Enough of me, here’s Randomatic Idiosyncratic (Part 1) from Tah’s ‘The Insomniac Works’
Roots at Cielo
If it’s not obvious already, I’m a big fan of soulful and deep house. Speaking to various people on the scene beforehand, I was told the award-winning Cielo is a must. The Meatpacking District club hosts parties from the likes of house music legend François K , Kevin Hedge from respected production twosome Blaze, and the Grammy-award winning Louie Vega, one half of production duo, Masters At Work. Hedge’s and Vega’s legendary Roots party was our final night-time stop of our trip. This soulful and Latin-tinged affair was on the top of my ‘to do’ list, so to end our adventures in one of the most admired clubs in the world was fitting.
House heads I’d spoken to hold it in such high regard I was expecting it to be Mount Olympus or something. Of course it isn’t mythological Greek heaven, it’s a nightclub with facilities you’d expect; a dance floor, a dj box, a bar and a VIP area. However, it’s their distinctly high standard that makes Cielo stand out from your local disco. About 50 disco balls are suspended above the specially designed sunken dance floor.
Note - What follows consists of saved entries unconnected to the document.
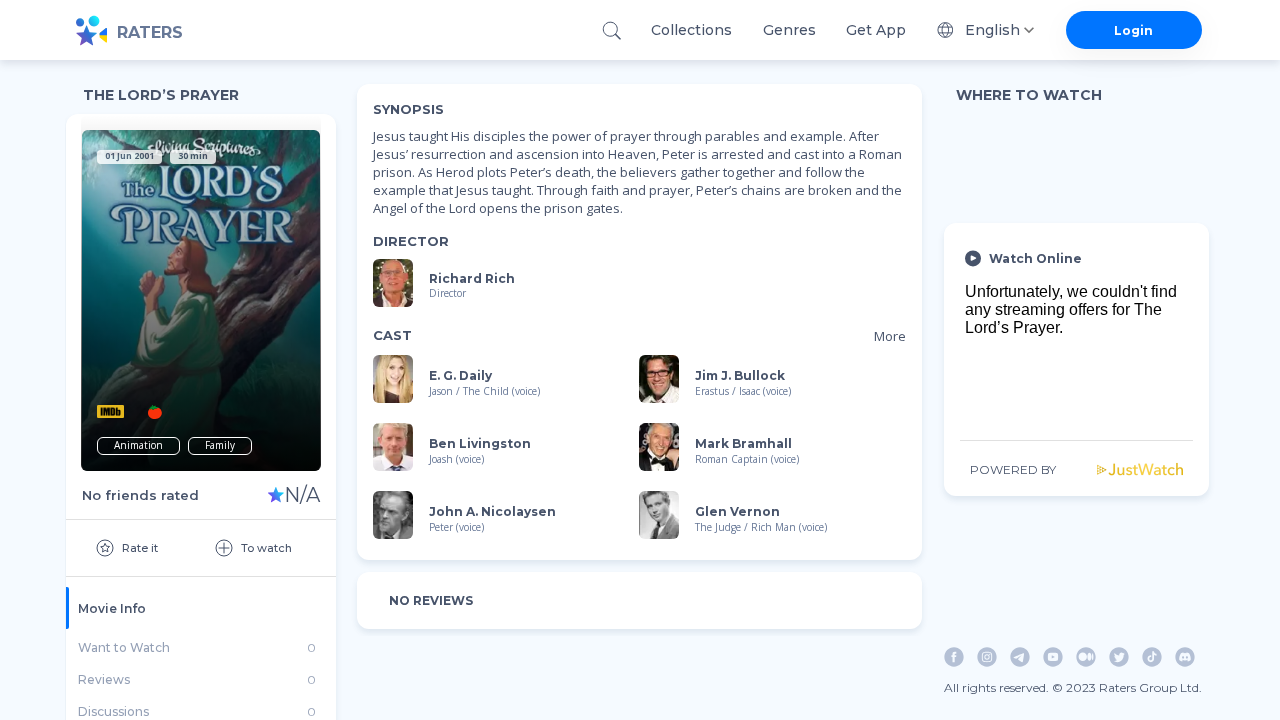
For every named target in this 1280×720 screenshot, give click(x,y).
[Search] (611, 30)
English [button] (992, 30)
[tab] (201, 608)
The walls light up and the rest of the lighting effects are amazing. It also has that rare luxury; air-conditioning. Basically, Cielo is a house purist’s idea of Mount Olympus. Wait a minute… it’s all making sense right now.
One of Cielo’s other redeeming features is the Funktion One sound system. When Louie Vega dropped this in his funk and disco part of the set, I fully understood why I was told that I have to go to this club.
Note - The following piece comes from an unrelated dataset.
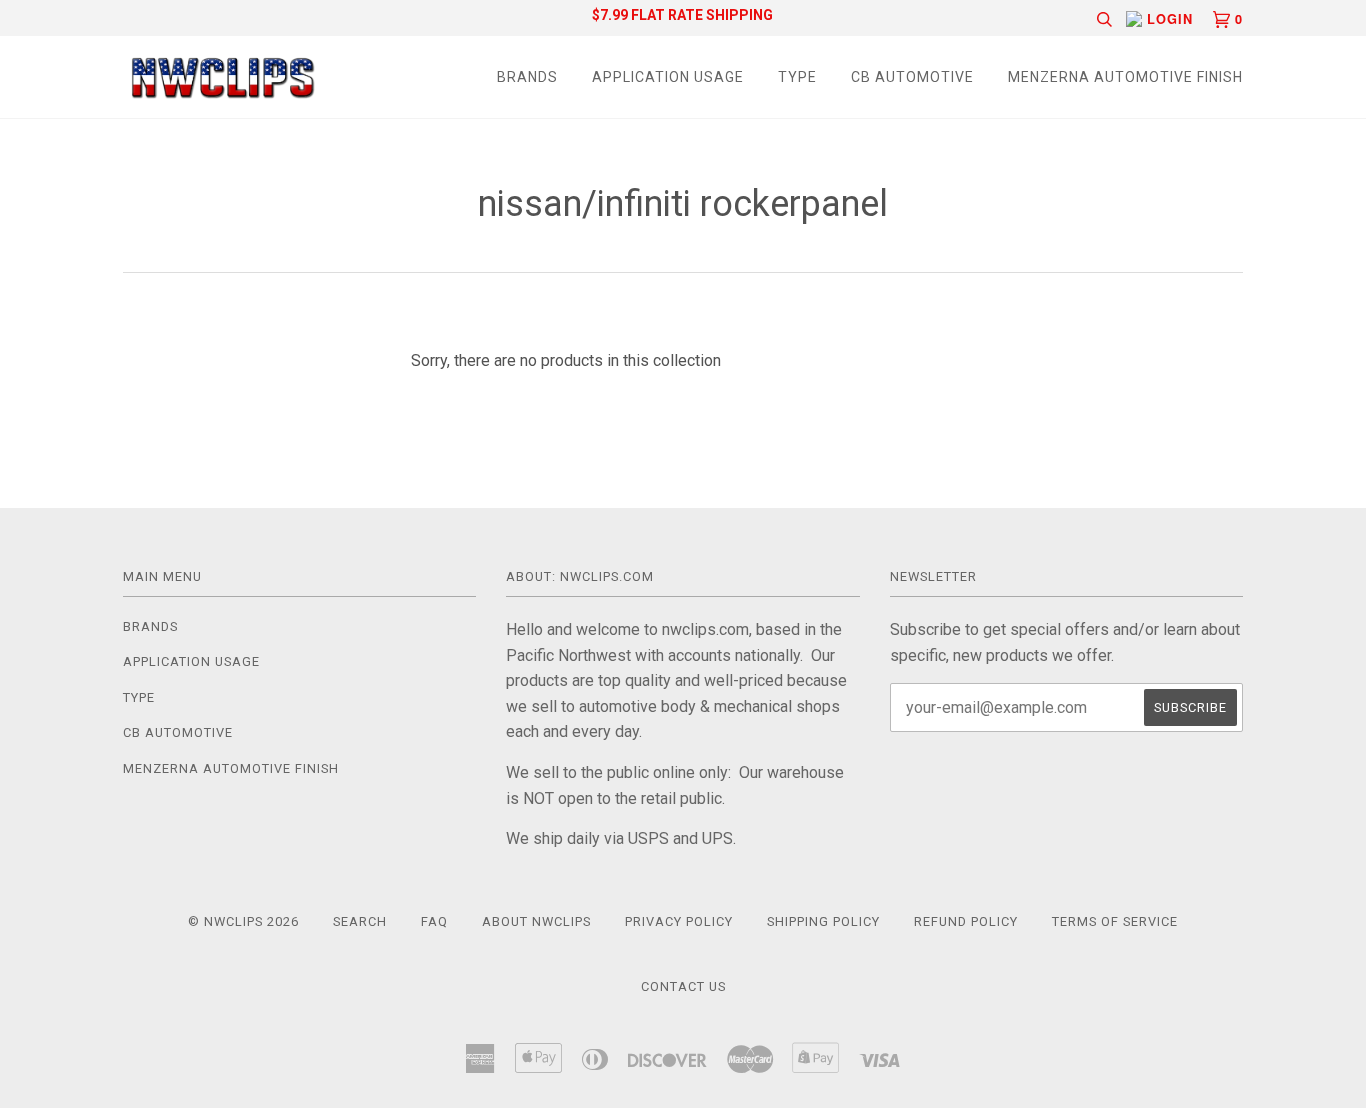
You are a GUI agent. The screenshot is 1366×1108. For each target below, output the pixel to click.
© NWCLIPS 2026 (243, 921)
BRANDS (527, 77)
It sounded exactly how it should; Jocelyn Brown and the rest of Inner Life may as well have been right there, and I just happened to crash the stage.
The only thing about Cielo that niggled me was the atmosphere. While there were some entertaining break dancers and smiley people – which is the best part of going to a house night in my opinion – I felt like I’d stepped into atmosphere similar what I can only compare to a local pub you’ve never been to before. To justify:
1. People gave us ‘who are you?’ looks
2. A man was asleep in the corner.
3. Todd Terry and Mr.V just turned up for a few drinks and a dance to some tracks played by Louie Vega and Kevin Hedge. In the UK, if anything of note happened on a night out at the pub, it would be Dave, the ‘funny’ guy from down the street singing on the karaoke.
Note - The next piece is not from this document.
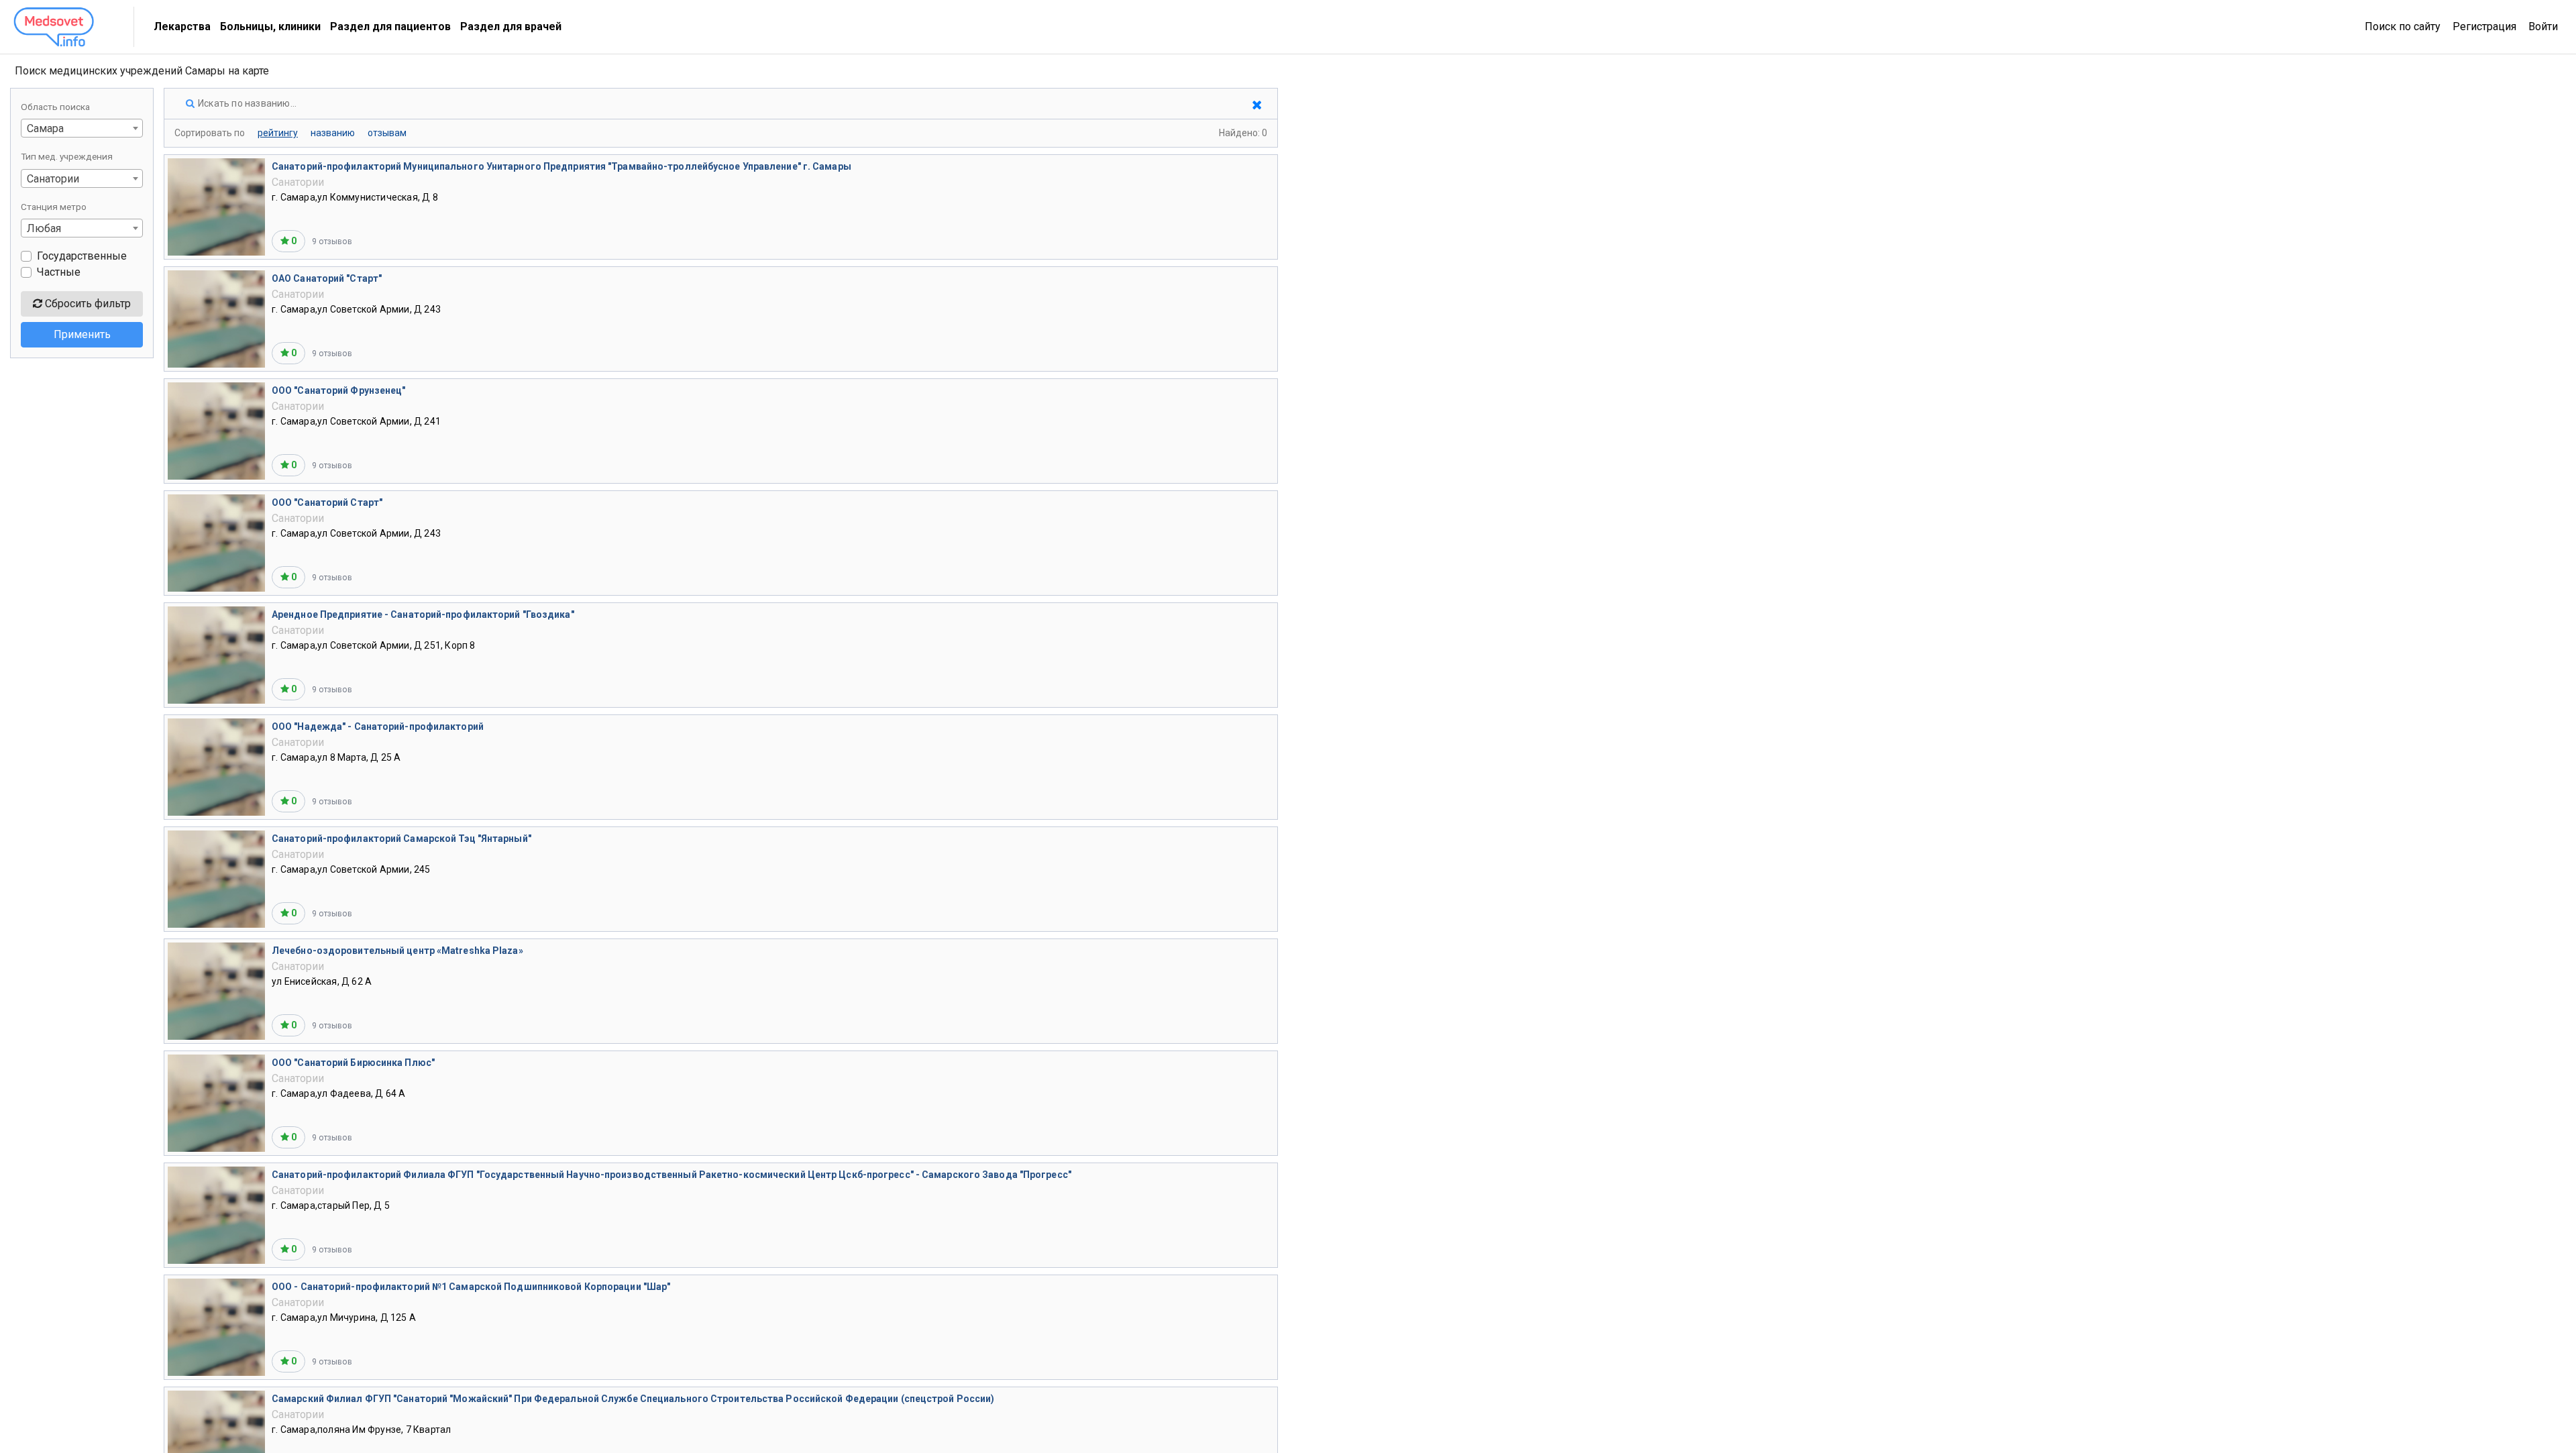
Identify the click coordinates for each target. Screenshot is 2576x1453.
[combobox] (82, 128)
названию (333, 132)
The third part of that comparison is clearly not a bad thing. I just wish Cielo was walking distance away from my house. It’s pretty cool we got to see some amazing producers that are known around the world relaxing in a place where they really felt welcome.
And being made welcome by all of the people we met is yet one of the many things I will always remember New York for.